"X-Forwarded-For" HTTP Header Behavior in Proxy Chain Environments

book

Article ID: 169846

calendar_today

Updated On:

Products

ProxySG Software - SGOS

Issue/Introduction

The "X-Forwarded-For" HTTP header contains the IP of the client that performed a specific HTTP request. This header is used by proxies or other devices to apply policies to HTTP traffic where the IP of the incoming message does not match the source client IP.

In a ProxySG, the X-Forwarded-For HTTP header can be used as a Source condition in the Visual Policy Manager (VPM) to apply policy specific requests. The ProxySG can also add an X-Forwarded-For header as described in article TECH241700 in order to append the client's IP to the proxy's outbound request.

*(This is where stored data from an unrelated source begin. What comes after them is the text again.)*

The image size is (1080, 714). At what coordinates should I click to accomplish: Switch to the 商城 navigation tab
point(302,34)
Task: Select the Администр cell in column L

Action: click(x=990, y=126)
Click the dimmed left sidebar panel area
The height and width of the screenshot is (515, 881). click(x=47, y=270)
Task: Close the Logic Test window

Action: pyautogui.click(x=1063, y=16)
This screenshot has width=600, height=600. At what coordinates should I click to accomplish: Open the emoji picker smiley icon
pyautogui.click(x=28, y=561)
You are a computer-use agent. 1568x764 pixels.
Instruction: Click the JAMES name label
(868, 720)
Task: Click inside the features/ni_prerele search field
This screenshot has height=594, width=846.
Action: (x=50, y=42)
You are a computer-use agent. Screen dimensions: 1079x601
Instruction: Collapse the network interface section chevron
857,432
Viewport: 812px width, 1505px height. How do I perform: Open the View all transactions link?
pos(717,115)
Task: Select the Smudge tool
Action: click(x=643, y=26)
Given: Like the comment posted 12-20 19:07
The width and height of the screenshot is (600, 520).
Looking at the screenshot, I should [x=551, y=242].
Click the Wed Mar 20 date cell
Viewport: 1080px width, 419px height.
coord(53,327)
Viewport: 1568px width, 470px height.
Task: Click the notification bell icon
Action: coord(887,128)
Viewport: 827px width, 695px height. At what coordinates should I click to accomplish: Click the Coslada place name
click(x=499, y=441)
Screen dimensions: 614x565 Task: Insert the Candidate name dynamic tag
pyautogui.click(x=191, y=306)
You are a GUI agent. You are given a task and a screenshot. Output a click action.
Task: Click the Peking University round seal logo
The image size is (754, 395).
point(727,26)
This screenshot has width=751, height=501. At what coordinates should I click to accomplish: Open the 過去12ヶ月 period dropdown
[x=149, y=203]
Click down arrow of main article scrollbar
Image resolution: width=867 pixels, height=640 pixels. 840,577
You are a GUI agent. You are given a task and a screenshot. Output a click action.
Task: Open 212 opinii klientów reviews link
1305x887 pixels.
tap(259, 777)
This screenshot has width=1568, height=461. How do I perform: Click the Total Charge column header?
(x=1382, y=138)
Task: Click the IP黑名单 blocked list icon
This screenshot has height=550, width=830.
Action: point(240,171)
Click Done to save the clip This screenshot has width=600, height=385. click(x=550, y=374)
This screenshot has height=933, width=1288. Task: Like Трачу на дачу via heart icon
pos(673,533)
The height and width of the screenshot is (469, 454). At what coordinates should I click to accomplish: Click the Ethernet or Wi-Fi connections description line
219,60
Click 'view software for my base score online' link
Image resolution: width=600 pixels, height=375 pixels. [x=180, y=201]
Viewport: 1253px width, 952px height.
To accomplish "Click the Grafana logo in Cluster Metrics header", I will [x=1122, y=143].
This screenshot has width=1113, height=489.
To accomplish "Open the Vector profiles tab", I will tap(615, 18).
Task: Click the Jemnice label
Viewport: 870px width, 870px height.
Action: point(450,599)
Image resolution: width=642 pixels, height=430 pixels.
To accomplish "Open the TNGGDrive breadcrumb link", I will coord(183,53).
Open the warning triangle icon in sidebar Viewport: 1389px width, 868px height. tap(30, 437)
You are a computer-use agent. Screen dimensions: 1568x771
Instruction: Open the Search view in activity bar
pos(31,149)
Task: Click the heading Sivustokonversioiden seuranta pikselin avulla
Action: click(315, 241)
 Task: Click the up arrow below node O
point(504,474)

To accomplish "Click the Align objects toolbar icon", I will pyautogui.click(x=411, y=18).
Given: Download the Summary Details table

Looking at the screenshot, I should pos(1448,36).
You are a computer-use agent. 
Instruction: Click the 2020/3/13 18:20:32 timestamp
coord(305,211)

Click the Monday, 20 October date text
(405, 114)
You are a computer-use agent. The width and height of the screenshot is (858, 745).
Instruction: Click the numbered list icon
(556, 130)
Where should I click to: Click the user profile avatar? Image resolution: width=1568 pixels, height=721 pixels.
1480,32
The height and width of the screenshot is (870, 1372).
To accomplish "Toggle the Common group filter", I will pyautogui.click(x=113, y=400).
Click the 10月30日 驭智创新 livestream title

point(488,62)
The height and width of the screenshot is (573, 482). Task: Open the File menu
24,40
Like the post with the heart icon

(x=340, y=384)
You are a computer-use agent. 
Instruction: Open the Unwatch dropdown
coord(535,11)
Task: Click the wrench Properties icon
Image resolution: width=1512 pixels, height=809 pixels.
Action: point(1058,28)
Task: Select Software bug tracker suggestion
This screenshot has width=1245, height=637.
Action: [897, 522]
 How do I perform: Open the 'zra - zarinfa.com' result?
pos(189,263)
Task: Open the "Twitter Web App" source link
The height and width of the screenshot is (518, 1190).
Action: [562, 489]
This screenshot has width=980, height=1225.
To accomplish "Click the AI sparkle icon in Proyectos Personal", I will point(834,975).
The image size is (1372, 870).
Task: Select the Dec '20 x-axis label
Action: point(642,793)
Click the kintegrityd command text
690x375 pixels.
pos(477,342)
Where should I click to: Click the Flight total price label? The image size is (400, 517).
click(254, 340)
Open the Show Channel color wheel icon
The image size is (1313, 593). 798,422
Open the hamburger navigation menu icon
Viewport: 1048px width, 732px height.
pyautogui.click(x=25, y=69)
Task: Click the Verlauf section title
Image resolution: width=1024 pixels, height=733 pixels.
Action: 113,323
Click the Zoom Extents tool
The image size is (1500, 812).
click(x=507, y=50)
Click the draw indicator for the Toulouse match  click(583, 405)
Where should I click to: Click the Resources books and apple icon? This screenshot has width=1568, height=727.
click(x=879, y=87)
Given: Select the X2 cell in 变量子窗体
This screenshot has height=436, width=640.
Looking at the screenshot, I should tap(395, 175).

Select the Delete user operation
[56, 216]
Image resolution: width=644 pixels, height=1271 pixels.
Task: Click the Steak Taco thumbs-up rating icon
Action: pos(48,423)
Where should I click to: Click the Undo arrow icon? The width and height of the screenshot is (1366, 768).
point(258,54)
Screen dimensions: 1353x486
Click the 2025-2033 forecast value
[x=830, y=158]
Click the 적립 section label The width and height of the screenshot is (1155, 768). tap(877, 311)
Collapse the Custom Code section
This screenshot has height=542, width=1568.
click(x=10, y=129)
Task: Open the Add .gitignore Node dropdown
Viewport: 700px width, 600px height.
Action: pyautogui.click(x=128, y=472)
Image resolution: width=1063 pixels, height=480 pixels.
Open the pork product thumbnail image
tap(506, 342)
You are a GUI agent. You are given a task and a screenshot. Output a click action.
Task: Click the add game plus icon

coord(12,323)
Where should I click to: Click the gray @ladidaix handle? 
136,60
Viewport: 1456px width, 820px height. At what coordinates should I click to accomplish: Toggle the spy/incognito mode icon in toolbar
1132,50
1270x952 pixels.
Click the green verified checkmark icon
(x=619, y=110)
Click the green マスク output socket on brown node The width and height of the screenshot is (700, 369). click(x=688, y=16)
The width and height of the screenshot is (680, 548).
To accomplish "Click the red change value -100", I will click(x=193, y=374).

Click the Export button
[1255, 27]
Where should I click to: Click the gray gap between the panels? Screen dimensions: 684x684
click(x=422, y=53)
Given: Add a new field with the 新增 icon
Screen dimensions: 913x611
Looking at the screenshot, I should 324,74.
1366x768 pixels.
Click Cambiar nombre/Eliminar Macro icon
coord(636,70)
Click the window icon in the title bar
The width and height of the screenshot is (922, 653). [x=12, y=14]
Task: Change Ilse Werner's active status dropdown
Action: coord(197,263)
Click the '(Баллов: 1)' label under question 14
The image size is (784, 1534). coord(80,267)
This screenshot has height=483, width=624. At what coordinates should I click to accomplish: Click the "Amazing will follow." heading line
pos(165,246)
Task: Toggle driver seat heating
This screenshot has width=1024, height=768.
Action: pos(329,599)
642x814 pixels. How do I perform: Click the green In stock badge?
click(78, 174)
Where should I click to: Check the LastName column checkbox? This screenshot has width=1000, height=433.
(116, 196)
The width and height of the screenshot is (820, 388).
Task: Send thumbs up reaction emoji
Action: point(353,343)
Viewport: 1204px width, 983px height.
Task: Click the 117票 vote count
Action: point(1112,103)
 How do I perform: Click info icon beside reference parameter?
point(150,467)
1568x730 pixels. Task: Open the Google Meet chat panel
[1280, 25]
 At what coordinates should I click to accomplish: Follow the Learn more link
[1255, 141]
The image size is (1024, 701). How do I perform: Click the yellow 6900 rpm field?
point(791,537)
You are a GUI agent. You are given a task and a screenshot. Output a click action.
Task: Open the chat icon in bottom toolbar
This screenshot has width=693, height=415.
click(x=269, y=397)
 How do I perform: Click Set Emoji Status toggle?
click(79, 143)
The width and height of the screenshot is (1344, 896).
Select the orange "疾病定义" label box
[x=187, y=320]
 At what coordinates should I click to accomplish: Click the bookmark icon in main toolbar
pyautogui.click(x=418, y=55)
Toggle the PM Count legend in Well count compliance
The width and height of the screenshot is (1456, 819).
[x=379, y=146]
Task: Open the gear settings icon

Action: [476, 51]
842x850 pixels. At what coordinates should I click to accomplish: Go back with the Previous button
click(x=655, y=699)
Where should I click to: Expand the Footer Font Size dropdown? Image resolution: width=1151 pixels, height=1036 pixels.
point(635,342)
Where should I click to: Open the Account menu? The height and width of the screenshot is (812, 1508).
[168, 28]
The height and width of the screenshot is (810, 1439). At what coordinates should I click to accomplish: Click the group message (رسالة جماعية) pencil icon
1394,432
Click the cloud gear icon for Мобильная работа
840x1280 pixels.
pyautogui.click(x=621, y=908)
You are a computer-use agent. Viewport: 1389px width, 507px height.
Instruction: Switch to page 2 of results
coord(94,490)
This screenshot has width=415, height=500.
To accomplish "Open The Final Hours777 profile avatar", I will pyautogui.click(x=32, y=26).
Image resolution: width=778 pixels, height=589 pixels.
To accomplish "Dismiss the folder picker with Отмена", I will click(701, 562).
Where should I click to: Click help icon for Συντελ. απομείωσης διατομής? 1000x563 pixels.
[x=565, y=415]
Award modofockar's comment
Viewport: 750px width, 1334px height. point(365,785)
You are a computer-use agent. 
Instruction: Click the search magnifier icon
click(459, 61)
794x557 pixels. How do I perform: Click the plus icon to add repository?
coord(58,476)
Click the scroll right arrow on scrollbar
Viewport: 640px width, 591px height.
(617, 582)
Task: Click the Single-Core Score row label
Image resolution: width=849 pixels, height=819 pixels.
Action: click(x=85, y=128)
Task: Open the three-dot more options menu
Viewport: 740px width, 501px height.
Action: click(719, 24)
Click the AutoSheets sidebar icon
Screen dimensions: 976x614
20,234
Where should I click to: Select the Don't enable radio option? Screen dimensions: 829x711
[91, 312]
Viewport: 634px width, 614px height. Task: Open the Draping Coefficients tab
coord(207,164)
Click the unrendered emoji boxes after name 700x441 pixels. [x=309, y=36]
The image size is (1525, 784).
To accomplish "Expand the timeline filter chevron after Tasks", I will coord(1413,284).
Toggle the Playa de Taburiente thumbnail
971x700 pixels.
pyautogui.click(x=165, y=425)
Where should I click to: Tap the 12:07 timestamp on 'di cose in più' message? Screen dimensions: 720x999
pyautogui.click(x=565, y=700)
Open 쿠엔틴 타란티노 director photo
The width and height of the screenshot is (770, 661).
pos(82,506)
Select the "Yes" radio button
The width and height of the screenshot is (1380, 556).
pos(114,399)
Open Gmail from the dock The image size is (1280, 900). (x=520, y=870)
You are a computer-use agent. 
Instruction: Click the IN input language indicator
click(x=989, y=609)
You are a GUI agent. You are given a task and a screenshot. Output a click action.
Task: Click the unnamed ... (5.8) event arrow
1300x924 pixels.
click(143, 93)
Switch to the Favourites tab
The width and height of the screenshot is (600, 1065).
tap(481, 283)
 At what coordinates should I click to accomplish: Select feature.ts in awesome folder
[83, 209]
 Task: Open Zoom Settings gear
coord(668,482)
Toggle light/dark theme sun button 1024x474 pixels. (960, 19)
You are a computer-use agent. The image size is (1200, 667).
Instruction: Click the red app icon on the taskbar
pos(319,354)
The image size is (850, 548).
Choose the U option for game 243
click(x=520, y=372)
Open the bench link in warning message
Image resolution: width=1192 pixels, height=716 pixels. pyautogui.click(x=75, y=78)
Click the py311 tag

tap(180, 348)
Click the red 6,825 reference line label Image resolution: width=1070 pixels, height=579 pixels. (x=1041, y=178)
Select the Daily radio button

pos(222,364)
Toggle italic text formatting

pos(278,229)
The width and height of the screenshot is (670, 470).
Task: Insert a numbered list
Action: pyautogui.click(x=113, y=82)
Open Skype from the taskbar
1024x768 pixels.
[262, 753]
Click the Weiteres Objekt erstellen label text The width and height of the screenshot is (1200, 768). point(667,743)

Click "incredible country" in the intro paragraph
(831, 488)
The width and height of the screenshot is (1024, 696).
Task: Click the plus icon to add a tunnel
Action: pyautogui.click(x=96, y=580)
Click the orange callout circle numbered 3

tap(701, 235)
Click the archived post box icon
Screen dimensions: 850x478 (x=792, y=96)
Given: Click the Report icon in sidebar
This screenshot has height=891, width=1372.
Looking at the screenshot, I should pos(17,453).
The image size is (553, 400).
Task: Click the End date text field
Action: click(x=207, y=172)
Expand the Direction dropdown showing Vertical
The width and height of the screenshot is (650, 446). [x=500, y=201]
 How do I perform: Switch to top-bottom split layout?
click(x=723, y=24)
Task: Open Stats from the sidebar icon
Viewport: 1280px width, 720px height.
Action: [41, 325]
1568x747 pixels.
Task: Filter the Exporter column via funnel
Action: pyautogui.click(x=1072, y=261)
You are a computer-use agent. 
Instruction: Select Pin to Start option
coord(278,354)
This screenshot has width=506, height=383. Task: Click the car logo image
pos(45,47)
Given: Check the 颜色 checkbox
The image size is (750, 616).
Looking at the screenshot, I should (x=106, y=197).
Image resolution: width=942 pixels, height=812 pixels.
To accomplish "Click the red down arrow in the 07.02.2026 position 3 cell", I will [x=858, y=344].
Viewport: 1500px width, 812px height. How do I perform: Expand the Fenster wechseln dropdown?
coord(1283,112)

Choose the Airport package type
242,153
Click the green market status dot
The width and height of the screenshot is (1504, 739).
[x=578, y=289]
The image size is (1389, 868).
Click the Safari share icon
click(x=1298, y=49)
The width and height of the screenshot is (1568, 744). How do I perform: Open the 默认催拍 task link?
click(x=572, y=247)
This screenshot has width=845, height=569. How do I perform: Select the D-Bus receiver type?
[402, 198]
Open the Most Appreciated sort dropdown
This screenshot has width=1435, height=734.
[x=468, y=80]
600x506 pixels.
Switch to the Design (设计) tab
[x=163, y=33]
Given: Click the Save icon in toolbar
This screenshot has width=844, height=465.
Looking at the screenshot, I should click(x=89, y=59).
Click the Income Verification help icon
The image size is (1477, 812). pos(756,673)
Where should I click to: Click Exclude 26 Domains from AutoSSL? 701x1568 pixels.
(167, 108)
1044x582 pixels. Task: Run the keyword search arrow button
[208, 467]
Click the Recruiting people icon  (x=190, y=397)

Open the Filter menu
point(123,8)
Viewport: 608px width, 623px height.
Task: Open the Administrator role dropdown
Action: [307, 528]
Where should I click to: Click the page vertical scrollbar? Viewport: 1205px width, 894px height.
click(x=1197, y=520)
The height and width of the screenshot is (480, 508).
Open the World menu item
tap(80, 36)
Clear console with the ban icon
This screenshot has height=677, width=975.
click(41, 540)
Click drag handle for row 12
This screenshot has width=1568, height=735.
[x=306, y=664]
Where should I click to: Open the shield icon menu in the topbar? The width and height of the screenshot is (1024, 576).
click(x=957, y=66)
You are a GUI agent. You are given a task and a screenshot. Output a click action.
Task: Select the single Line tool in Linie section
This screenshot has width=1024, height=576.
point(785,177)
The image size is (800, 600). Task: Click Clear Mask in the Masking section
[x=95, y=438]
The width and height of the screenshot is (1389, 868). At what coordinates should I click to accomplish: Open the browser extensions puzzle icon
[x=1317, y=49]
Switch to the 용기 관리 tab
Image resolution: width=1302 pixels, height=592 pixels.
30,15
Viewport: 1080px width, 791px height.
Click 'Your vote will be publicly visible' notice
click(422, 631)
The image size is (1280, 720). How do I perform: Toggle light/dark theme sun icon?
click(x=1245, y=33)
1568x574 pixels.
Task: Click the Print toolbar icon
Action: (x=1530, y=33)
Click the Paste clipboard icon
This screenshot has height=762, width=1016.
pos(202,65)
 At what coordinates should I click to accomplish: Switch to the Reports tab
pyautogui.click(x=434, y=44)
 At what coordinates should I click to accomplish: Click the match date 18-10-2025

The purpose of this article is to explain how the proxy behaves when we have two proxies in a chain environment and both of them have the X-Forwarded-For header enabled.

Resolution

In a common proxy chain deployment, there are typically two or more proxies within the topology. For this example we will refer to two proxies, "Proxy 1" (Internal proxy) and "Proxy 2" (External proxy).

 

Given this scenario, if we enable the "X-Forwarded-For" header feature in both proxies via the Command Line Interface (CLI), the following will occur:

  1. Proxy 1 receives an HTTP request and adds the X-Forwarded-For header then sends the HTTP request to Proxy 2.
  2. Proxy 2 will see that it the HTTP request already has this header, so it will leave it as it is, without changing it.
  3. Proxy 2 will then create the outbound HTTP request. This request will contain the X-Forwarded-For header that was added in Proxy 1, unmodified.